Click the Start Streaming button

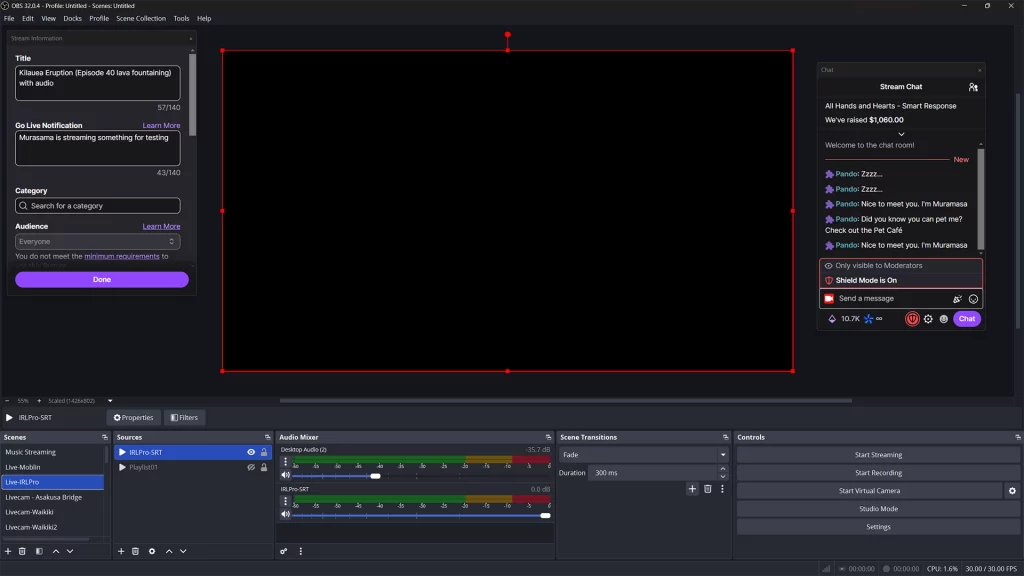pyautogui.click(x=878, y=455)
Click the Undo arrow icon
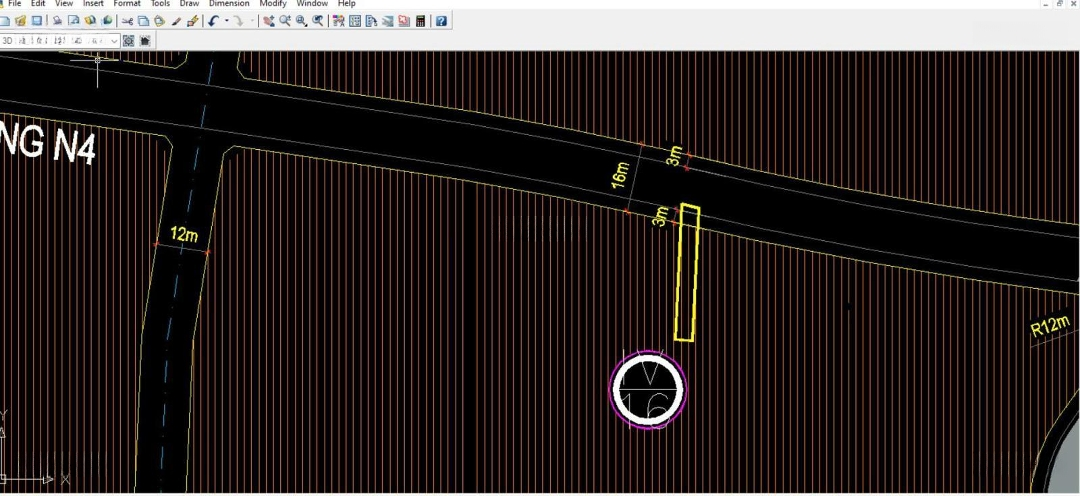Image resolution: width=1080 pixels, height=496 pixels. (214, 21)
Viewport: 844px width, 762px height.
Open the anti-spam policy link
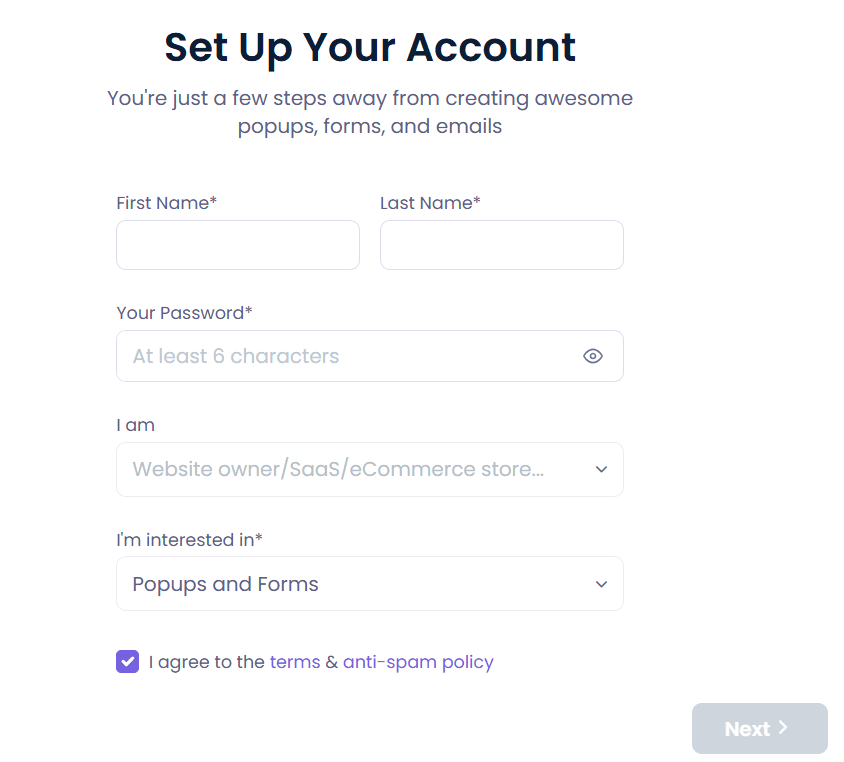click(418, 662)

__TASK OBJECTIVE__: From the line containing "Viewport: 844px width, 762px height." down to the end of the listing above, every line is to be returned exactly, though the pictures are not.

__COMPLETED TASK__:
Viewport: 844px width, 762px height.
Open the anti-spam policy link
click(418, 662)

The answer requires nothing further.